Die Ärzte der Universitätsklinik Magdeburg hatten nach tagelangem erfolglosen Ringen um das Leben von Emily und dem Feststellen des Hirntodes die lebenserhaltenden Maschinen am 6. Februar abgeschaltet. Für Katja B. spreche, dass sie spätestens seit Dezember 2014 mit der familiären Situation überfordert gewesen sei. Als schuldmindernd nannte Richter Galler ohne Nennung von Details eine gebrochene Biografie und gutachterlich bestätigte Reifeverzögerungen der Angeklagten. Gegen sie spreche vor allem die Schwere der Tat. Es habe zunächst „kleine Gewaltausbrüche gegeben, die im tödlichen Schütteln Anfang Februar kulminierten“.

Das Urteil in diesem Indizienprozess basiert vor allem auf den Gutachten der Sachverständigen für Rechtsmedizin und Neuropathologie. Demnach haben die Gutachten „eindeutig ergeben, dass derartige Verletzungen nur passieren, wenn man Kinder heftig schüttelt“. Durch ihre Mutter als Zeugin hatte die Angeklagte am 10. September im Prozess überraschend ins Spiel bringen lassen, dass sie aus einer Notlage heraus Emily geschüttelt hätte, weil diese etwas verschluckt haben sollte.

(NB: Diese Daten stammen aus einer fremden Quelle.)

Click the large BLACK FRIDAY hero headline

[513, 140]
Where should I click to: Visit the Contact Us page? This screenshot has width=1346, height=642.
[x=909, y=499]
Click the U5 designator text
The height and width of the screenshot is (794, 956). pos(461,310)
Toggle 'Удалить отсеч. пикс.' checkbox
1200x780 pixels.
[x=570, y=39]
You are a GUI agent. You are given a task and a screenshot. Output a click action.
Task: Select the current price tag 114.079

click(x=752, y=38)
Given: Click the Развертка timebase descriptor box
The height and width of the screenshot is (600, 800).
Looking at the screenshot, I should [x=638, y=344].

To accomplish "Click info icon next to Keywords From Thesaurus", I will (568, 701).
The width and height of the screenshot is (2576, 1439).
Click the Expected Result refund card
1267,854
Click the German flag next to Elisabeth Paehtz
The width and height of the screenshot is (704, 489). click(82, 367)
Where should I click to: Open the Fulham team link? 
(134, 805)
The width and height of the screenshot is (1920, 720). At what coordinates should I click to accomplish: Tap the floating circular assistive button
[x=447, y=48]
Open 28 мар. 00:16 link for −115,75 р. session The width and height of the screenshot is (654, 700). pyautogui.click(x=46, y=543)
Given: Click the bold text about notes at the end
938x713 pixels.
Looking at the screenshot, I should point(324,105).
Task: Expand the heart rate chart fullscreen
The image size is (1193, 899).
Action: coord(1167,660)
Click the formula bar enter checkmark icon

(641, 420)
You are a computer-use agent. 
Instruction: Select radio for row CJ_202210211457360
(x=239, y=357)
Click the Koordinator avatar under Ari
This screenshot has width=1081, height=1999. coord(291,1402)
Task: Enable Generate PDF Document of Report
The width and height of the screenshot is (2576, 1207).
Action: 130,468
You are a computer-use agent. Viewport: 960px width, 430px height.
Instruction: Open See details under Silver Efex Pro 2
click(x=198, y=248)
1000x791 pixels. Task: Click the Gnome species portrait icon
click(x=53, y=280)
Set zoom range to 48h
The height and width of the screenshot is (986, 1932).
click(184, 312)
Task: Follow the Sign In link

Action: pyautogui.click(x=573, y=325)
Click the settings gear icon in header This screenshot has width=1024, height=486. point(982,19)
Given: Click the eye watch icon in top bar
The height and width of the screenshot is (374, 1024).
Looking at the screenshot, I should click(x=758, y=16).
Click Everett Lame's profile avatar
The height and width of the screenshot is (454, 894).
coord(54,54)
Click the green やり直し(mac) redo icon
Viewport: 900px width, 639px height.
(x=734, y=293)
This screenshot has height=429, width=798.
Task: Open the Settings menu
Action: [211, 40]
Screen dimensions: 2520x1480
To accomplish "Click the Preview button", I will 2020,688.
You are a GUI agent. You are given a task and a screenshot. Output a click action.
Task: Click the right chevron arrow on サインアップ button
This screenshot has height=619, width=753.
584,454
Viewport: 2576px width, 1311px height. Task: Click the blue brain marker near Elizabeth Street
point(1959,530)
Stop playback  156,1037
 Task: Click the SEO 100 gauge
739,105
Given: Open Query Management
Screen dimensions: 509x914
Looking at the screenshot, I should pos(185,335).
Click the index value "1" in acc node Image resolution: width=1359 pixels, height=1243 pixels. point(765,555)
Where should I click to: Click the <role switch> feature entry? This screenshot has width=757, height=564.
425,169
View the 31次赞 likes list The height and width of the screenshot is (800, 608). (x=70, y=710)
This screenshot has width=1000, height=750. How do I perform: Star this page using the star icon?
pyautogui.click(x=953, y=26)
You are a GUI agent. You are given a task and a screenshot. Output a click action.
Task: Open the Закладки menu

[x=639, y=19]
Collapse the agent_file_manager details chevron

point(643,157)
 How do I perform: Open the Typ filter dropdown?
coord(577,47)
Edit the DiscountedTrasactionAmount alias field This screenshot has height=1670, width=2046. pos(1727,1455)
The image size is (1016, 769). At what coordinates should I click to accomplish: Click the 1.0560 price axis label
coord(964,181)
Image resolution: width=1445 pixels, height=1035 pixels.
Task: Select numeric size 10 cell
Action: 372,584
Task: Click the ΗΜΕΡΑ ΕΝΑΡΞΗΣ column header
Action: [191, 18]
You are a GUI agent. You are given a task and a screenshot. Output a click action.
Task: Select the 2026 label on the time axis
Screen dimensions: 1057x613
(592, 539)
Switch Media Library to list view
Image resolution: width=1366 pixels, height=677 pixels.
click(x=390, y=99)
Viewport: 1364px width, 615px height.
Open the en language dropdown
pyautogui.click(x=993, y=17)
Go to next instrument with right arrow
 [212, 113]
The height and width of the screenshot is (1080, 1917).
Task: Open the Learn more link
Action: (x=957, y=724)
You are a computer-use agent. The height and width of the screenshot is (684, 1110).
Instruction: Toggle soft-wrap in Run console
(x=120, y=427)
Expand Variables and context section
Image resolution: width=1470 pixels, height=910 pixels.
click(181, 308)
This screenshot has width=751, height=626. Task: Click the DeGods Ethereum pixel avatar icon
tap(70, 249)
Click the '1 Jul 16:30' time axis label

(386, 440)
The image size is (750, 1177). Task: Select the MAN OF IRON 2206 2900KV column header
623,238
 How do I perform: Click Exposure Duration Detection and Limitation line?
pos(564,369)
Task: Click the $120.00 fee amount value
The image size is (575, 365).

Diese Version passe aber nicht zu Emilys Verletzungen, erklärten Rechtsmediziner Knut Brandstädter und Neuropathologe Christian Mawrin übereinstimmend. In das Urteil gegen Katja B. flossen eine weitere vorsätzliche Körperverletzung, begangen an Emily Anfang Januar, sowie Urkundenfälschung und falsche Verdächtigungen gegen den Kindesvater Patrick F. ein. Aus der U-Haft habe Katja B. der Staatsanwaltschaft Briefe zugespielt, in denen sich Patrick F. der Täterschaft und eine Belastungszeugin der Falschaussage bezichtigt. Das Gericht ist davon überzeugt, dass Katja B. Verfasserin oder Urheberin dieser Briefe ist, die die Verfolgung von Unschuldigen in die Gänge leiten sollten.

Als alleiniger Erziehungsberechtigter muss sich Patrick F. laut Urteil zurechnen lassen, zur Arbeit gefahren zu sein, „ohne sich zu kümmern“, obwohl er „hinreichend vorgewarnt gewesen“ sei. Eine Bismarker Ärztin hatte im Januar vier Fingerkuppen als Abdruck auf dem Gesicht von Emily diagnostiziert.

Und sowohl die vom Jugendamt beauftragte Familienhelferin also auch Kita-Erzieherinnen hatten ebenfalls im Januar blaue Flecken in Emilys Gesicht gesehen, die nicht vom Spielen mit Bauklötzen herrühren können und von denen F. gewusst haben müsse. Das Urteil ist nicht rechtskräftig und Revision möglich.